Description of the task:
Copy out the full news article below on the yen and the euro word for word, from its date line through its last sentence.

Passage shown:
- - -

Nov 29, 2008

Yen Advances Fourth Month Against Euro as Carry Trades Unwind

Nov. 29 (Bloomberg) -- The yen gained for a fourth straight month against the euro, the longest wining streak since 1999, as the deepening global economic slump prompted investors to sell high-yielding assets and pay back loans made in Japan.

The euro weakened against the dollar for a fifth month as investors added to bets the European Central Bank will cut interest rates next week after inflation in the region slowed by the most since at least 1991. Russia’s ruble declined against the dollar to the weakest level since March 2006 as the central bank let the currency depreciate and raised interest rates to halt an exodus of foreign capital.

“The yen is still our favorite currency,” said Derek Halpenny, head of global currency research at Bank of Tokyo- Mitsubishi Ltd. in London in an interview on Bloomberg Television. “The interest-rate differential argument is still very, very powerful for the Japanese yen as yields around the world continue to plunge. Past performance tells you that the Japanese yen is going to be the currency that outperforms.”

The yen gained 3.4 percent to 121.22 per euro, from 125.30 at the end of October. The currency advanced 3.1 percent this month to 95.52 per dollar, from 98.46. The euro dropped 0.3 percent to $1.2691, from $1.2726 on Oct. 31.

The ruble slumped as low as 27.99 per dollar yesterday, the weakest since March 2006, as the 63 percent drop in crude oil prices from a July peak erodes the country’s export revenue. The currency declined 3 percent against the dollar and the euro this month.

- - -

Rows:
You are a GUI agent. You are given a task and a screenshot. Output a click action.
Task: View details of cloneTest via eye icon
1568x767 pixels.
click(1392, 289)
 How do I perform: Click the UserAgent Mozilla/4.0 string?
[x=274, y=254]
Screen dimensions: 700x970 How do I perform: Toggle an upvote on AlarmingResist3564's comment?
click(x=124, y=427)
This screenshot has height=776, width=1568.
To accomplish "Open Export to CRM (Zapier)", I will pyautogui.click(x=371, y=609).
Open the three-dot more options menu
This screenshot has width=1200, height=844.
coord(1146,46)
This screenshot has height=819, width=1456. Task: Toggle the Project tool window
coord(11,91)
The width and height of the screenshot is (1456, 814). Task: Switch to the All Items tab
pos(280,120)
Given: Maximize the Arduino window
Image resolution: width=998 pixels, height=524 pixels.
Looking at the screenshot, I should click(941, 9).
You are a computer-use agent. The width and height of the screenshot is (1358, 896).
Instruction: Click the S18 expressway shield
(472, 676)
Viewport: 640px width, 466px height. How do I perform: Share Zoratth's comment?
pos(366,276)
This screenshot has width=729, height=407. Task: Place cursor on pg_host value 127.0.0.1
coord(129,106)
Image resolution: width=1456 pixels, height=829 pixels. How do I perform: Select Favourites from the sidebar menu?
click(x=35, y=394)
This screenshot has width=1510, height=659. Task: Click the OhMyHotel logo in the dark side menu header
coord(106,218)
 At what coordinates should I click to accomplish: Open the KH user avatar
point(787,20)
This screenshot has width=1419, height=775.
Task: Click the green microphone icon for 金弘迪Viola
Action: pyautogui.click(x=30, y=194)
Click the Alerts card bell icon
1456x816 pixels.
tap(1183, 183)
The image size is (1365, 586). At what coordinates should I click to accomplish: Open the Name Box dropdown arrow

- - -

Solution:
Nov 29, 2008

Yen Advances Fourth Month Against Euro as Carry Trades Unwind

Nov. 29 (Bloomberg) -- The yen gained for a fourth straight month against the euro, the longest wining streak since 1999, as the deepening global economic slump prompted investors to sell high-yielding assets and pay back loans made in Japan.

The euro weakened against the dollar for a fifth month as investors added to bets the European Central Bank will cut interest rates next week after inflation in the region slowed by the most since at least 1991. Russia’s ruble declined against the dollar to the weakest level since March 2006 as the central bank let the currency depreciate and raised interest rates to halt an exodus of foreign capital.

“The yen is still our favorite currency,” said Derek Halpenny, head of global currency research at Bank of Tokyo- Mitsubishi Ltd. in London in an interview on Bloomberg Television. “The interest-rate differential argument is still very, very powerful for the Japanese yen as yields around the world continue to plunge. Past performance tells you that the Japanese yen is going to be the currency that outperforms.”

The yen gained 3.4 percent to 121.22 per euro, from 125.30 at the end of October. The currency advanced 3.1 percent this month to 95.52 per dollar, from 98.46. The euro dropped 0.3 percent to $1.2691, from $1.2726 on Oct. 31.

The ruble slumped as low as 27.99 per dollar yesterday, the weakest since March 2006, as the 63 percent drop in crude oil prices from a July peak erodes the country’s export revenue. The currency declined 3 percent against the dollar and the euro this month.